# Composers "We" Enjoy, But Don't Consider Great



## starthrower (Dec 11, 2010)

I kind of got this feeling when reading the comments about someone like Villa-Lobos.

I've also searched for threads on other composers like Magnus Lindberg, and Sallinen, but there's almost nothing here.


----------



## Ukko (Jun 4, 2010)

Charles Ruggles - not enough output
Artur Schnabel - not enough late works


----------



## Art Rock (Nov 28, 2009)

starthrower said:


> I kind of got this feeling when reading the comments about someone like Villa-Lobos.
> 
> I've also searched for threads on other composers like Magnus Lindberg, and Sallinen, but there's almost nothing here.


I love Villa-Lobos and Sallinen!


----------



## Guest (Jan 5, 2012)

All of them.

(Sure, I have a sense of who's considered great and who's not, but none of that has anything to do with me enjoyed whatever I happen to be listening to at the time.)


----------



## DavidMahler (Dec 28, 2009)

Samuel Barber


----------



## HarpsichordConcerto (Jan 1, 2010)

Louis Spohr - as great as Beethoven? No (I love ranking). But enjoyable nonetheless (both music and ranking it).


----------



## Sid James (Feb 7, 2009)

I suppose one's definition of "greatness" depends on what you value in music.
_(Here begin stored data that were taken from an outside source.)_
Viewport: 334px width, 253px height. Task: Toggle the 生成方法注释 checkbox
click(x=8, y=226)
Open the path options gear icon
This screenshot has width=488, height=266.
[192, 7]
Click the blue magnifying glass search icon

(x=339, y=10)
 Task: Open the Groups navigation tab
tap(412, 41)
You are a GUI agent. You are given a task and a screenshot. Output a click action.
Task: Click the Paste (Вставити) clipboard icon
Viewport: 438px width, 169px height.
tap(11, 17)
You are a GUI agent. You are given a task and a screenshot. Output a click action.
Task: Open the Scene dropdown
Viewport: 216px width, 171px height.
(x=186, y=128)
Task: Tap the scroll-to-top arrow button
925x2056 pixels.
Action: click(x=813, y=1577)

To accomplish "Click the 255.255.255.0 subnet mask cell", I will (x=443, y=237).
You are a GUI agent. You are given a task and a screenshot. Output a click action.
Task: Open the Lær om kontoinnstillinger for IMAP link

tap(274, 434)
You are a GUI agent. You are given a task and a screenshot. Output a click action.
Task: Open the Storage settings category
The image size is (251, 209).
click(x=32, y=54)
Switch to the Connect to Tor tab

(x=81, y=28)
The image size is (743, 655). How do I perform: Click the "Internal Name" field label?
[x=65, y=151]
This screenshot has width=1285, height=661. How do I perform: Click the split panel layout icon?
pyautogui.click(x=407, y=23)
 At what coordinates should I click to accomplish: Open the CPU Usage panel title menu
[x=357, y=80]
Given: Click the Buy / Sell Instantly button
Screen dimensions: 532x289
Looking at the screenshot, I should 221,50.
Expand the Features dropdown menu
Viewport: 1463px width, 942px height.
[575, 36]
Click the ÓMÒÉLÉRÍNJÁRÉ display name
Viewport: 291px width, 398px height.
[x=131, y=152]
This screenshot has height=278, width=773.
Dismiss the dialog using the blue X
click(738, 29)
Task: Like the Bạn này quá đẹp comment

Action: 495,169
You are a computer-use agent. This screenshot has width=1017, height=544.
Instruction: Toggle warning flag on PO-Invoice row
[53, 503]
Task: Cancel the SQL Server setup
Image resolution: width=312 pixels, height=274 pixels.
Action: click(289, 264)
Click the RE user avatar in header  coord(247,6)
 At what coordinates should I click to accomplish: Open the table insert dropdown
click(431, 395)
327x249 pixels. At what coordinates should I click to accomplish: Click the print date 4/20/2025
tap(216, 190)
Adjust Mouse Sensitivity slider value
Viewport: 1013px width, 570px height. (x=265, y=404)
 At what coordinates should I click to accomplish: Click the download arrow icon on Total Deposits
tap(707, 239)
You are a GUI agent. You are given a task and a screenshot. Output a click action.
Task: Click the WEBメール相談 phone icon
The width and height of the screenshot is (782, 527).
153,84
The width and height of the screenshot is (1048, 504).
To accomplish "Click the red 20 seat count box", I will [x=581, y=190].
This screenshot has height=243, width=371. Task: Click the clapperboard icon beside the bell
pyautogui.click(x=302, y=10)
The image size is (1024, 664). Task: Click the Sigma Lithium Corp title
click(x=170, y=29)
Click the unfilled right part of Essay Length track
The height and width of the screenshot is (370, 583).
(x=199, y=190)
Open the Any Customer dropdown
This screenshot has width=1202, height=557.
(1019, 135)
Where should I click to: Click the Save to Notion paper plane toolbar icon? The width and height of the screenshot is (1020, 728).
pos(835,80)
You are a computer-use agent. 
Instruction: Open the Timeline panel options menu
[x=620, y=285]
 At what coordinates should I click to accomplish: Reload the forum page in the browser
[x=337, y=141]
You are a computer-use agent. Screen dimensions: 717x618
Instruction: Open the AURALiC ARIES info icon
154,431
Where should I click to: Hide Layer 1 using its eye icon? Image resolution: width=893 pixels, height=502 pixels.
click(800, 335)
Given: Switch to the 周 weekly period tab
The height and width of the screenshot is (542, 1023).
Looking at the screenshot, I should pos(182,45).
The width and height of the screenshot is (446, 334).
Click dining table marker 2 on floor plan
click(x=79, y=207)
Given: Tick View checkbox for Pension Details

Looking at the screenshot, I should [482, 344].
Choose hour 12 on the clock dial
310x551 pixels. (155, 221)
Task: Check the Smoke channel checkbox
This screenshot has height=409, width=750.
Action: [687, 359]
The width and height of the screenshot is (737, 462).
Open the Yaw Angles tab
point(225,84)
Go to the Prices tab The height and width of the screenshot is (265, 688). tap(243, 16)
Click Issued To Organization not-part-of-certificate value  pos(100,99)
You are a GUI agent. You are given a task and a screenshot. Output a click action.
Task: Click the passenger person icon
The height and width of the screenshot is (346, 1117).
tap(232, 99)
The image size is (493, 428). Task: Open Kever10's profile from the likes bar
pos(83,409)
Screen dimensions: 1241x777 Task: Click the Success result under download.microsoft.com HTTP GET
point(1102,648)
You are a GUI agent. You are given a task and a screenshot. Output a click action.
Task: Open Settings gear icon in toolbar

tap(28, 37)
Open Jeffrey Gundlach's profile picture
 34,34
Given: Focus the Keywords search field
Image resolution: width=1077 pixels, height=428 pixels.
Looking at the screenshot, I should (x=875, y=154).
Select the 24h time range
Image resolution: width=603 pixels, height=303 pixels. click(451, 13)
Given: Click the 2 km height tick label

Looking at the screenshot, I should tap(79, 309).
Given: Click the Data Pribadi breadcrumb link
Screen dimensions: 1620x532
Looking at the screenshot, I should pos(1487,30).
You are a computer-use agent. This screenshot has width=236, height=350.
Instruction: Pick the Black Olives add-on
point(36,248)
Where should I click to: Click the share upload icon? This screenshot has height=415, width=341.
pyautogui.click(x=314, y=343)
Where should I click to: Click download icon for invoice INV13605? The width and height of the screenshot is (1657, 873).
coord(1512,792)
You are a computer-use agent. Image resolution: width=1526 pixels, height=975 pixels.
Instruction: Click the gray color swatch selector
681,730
Eg. in terms of valuing innovation, pushing music forward, a number of composers who are worth listening to, they didn't do that. They just did what they did and did it very well, to a high level. They had their own unique style. & they may have contributed to music in other ways, eg. in teaching & mentoring the next generation of composers. They were highly regarded by their peers and the public alike.

Some such composers whose music I enjoy quite a lot are Charles Villiers Stanford, Max Bruch & probably also guys like Erno Dohnanyi, and Carlos Surinach as well...


----------



## elgar's ghost (Aug 8, 2010)

Paul Hindemith is one of my favourite 20th century composers but even his most hardened devotees would have to concede that his work is far more respected than it is loved.


----------



## pluhagr (Jan 2, 2012)

Any of the crossover composers e.g. Gershwin.


----------



## starthrower (Dec 11, 2010)

Art Rock said:


> I love Villa-Lobos and Sallinen!


Yeah, I love Villa-Lobos as well. But some people here were putting him down.

I've only recently listened to a little bit of Sallinen online, and I really like the sound of his music. Makes me want to invest in the orchestral box set.


----------



## EarthBoundRules (Sep 25, 2011)

For some reason I'm strangely attracted to the music of Harry Partch. The instruments he made were quite fascinating and I love the 'hobo vibe' of his music. However, I wouldn't say anything he wrote was a masterpiece.


----------



## Couchie (Dec 9, 2010)

The non-Wagnerian ones. I feel I do them a small favour listening to them at all.


----------



## Crudblud (Dec 29, 2011)

I think I'm having a little trouble understanding the purpose of this thread. Is it to highlight composers you like a lot but that are generally not considered to be great, or composers you personally don't think are great but still enjoy? 

In hindsight this will probably seem like a stupid question, but there's no harm in asking.


----------



## ComposerOfAvantGarde (Dec 2, 2011)

Anthony Pateras, Clara Scumann, Leo Brouwer, Mauro Giuliani, Fanny Mendellsohn and Liza Lim.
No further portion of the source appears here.